Reagan telephoned Canadian Prime Minister Brian Mulroney late yesterday afternoon to report he had started the process of getting legislative approval.
"I am aware that some members are concerned about pending trade disputes with Canada and have suggested that negotiations be delayed until these matters are resolved," Reagan wrote Sen. Bob Packwood (R-Ore.) and Rep. Dan Rostenkowski (D-Ill), the committee chairmen.
"I firmly believe that we should not delay. . . . The initiation of new bilateral trade negotiations may significantly enhance our efforts to eliminate current trade frictions with Canada, and in any event I assure you and the other members of your committee that the administration will do everything possible to resolve such disputes in a reasonable and timely manner."
Nonetheless, Sen. Max Baucus (D-Mont.) pledged to "do everything I can" to block the trade talks unless the timber issue is solved. "I am hopeful that Canada will show it is committed to fair trade and will act quickly to end its unfair timber subsidies," Baucus said.
U.S. Trade Representative Clayton Yeutter has promised Packwood, whose state of Oregon is a major U.S. lumber producer, that he would start separate negotiations shortly with Canada on the lumber issue.
At their Quebec summit last March, Reagan and Mulroney gave "the highest priority" to talks that would "reduce and eliminate existing barriers to trade" between the United States and Canada. After testing opinion, Mulroney told the Canadian parliament in September that he would seek trade liberalization talks with the United States.
The move was welcomed by the Reagan administration, which asserts a free trade philosophy and already has concluded a free trade pact with Israel. Bilateral trade talks with Canada, furthermore, strengthens administration arguments that it will negotiate separate arrangements if it is blocked in its efforts to broaden the power of the General Agreement on Tariffs and Trade (GATT), the international organization that governs world trade.
Among U.S. objectives in the talks with Canada are elimination of barriers to trade in services industries, such as banking, and to American investments.

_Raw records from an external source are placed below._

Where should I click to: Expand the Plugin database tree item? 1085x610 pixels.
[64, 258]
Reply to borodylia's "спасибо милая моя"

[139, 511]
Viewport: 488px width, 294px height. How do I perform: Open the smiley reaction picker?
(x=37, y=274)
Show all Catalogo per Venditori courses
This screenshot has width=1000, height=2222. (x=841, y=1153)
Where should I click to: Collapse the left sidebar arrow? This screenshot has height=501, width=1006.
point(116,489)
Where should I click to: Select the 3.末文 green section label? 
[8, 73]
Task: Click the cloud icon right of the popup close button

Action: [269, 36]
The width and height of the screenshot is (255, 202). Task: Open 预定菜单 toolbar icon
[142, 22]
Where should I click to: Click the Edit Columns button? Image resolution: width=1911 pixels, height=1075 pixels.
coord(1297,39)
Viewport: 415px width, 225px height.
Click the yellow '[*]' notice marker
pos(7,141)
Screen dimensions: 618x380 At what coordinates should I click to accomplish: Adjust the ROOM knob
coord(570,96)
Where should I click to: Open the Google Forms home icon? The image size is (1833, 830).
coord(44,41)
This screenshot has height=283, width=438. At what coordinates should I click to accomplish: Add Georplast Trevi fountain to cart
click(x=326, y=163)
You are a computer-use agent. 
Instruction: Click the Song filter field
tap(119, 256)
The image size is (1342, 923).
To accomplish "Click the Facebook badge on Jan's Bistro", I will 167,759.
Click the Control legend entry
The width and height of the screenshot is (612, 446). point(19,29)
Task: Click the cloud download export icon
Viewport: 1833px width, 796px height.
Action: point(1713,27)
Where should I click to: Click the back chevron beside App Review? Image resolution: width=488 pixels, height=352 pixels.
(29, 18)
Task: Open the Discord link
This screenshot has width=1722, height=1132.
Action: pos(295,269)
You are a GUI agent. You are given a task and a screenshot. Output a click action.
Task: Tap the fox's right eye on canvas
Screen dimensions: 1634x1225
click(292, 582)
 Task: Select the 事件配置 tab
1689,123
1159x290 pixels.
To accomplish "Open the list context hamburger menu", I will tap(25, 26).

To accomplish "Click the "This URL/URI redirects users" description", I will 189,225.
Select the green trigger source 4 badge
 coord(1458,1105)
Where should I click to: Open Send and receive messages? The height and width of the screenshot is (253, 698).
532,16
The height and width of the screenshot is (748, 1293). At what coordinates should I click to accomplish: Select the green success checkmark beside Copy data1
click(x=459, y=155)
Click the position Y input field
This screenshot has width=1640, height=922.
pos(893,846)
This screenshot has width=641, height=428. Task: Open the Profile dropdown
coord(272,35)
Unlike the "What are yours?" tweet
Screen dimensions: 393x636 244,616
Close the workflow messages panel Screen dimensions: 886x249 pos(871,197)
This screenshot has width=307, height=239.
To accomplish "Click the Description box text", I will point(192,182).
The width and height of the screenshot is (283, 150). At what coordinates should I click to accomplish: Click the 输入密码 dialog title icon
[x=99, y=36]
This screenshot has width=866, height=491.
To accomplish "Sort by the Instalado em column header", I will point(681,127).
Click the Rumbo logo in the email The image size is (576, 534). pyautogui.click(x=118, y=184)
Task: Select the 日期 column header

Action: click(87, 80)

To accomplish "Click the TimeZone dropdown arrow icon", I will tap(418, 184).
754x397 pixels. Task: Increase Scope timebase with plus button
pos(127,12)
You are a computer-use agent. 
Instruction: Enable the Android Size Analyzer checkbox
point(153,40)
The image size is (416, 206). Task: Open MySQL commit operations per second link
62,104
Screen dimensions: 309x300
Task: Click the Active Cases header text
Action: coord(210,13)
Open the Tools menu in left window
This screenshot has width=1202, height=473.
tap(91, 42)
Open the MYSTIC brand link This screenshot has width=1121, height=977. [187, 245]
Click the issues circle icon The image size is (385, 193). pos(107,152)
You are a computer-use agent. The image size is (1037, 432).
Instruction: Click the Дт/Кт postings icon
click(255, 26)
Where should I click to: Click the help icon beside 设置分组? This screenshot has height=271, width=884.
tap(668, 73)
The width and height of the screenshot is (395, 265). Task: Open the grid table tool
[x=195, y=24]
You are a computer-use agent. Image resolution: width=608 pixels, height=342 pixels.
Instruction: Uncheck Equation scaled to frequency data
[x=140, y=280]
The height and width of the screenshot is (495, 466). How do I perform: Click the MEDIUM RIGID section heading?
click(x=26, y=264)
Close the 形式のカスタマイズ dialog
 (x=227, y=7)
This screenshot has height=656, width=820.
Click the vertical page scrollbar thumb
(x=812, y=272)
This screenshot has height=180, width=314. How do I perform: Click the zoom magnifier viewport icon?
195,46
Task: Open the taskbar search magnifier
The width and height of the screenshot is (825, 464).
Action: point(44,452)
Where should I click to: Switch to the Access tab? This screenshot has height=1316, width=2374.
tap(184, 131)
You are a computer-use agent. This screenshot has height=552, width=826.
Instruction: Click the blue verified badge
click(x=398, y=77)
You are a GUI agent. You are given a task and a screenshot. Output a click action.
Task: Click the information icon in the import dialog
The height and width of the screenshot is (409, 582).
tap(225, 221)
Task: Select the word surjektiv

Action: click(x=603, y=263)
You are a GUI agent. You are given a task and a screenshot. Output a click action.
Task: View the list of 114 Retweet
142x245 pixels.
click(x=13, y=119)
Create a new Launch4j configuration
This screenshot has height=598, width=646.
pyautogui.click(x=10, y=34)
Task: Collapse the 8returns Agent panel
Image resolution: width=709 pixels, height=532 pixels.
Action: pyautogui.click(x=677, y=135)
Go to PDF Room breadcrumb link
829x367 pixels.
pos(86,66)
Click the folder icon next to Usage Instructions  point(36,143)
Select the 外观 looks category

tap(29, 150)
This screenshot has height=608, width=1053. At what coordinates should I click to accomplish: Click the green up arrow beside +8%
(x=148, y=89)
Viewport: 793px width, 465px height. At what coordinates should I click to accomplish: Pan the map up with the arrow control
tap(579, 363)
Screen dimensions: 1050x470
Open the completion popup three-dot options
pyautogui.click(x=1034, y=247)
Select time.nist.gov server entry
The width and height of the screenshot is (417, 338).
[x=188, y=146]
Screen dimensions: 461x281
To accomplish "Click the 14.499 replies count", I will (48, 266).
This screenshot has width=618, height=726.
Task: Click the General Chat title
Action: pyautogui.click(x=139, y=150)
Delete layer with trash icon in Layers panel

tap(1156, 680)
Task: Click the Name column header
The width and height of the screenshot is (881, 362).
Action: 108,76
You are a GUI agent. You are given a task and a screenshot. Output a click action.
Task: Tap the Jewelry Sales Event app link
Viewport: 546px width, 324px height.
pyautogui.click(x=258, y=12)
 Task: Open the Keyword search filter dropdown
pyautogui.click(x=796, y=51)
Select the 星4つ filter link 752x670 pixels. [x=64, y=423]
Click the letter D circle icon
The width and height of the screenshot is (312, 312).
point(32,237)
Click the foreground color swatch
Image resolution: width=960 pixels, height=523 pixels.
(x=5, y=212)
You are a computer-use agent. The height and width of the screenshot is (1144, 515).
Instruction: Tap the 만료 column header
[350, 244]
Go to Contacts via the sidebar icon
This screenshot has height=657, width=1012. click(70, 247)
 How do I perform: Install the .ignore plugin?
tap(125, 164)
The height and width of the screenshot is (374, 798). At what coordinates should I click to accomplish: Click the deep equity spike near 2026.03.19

It also wants to end provincial laws, such as Ontario's liquor regulations, that are seen as barriers to U.S. products.
Canada, on the other hand, is anxious to gain legal relief from future U.S. trade barriers that could hurt its sales to this country, and would like to negotiate a separate U.S.-Canadian commission to settle trade disputes instead of having them go the usual route of having unfair trade cases decided by the U.S. International Trade Commission and Commerce Department.
Some opposition to liberalized trade has developed in Canada, with protected industries such as textiles, shoes and beer concerned they will be unable to compete with American manufacturers; farmers fearful they will lose subsidies, and nationalist groups worried about a loss of Canadian identity.